Another thing these stories say is that God is not sitting back, gazing at our lostness from on high, waiting for us to realize our lost or misplaced ways. God is the seeking shepherd, the searching woman who doesn’t wait for us to come to our senses and turn back toward God. This God in Jesus Christ has come to us, seeks us out and searches for us no matter how close or far we stray.
I would assume that this is good news for me and those of us who sometimes get lost, wander off on our own, or just stubbornly think we can find our way in this big and complicated world never once considering that we are taking the long way. But for some reason, religious folks sometimes can’t, or won’t wrap their heads around the notion that God is the shepherd who understands that the needs of the one sometimes outweigh the needs of the many. Or that God is like a woman who has lost a coin, knowing she still has others, and will search high and low, in darkness and in the light, to find the one because the needs of the one outweigh the needs of the many.
What kind of God is like that you may wonder? Is that the kind of God that is almighty and omniscient, and all powerful? A God who will look for the lost one when there are countless others with just as important needs. That is the kind of God who says, I don’t need you to do something to validate me; I don’t need you to turn around from your foolishness; I don’t need you to be perfect because no matter what you say, no matter what you may do, I will find you, you are inescapable from me and my love. NO far is too far gone.

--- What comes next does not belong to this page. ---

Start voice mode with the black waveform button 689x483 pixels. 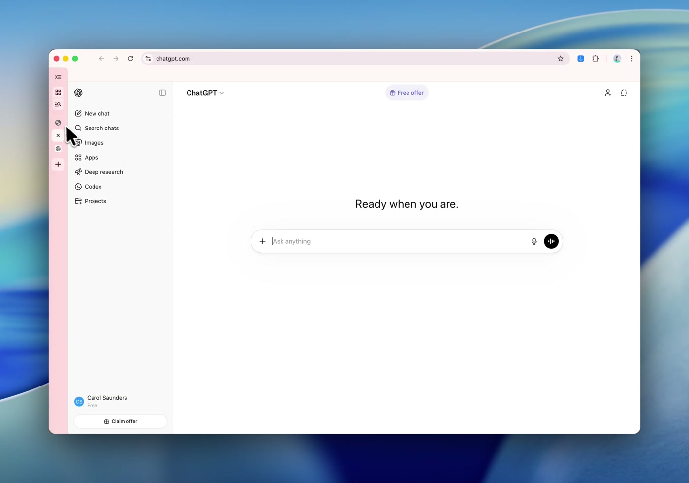(x=551, y=241)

If you are anything like me, growing up in a world that says you’ve got to earn your way, you’ve got to make good decisions, you’ve got to follow this particular path of high school, college, family, responsibility . . . then the whole idea that the grace of God is so unbelievably radical and overwhelming and surprising; seeking and searching and finding; that we sometimes just tend to ignore it and or assume that God’s grace is just, for those who see the light, who don’t wander too far off, or who realize the error of their ways and turn back towards God.
Jesus is telling us this morning, perhaps in a new and different way, that being lost is not the end of the world, not the end of the grace. Being lost, being far gone means that God is going to keep seeking and searching until we are found. And then, there is going to be a shindig like nothing you have ever seen – celebrating that the one who was lost has been found. Being lost and found is what God’s love and grace and mercy is all about – a radical idea in an old timey book – thanks be to God – amen.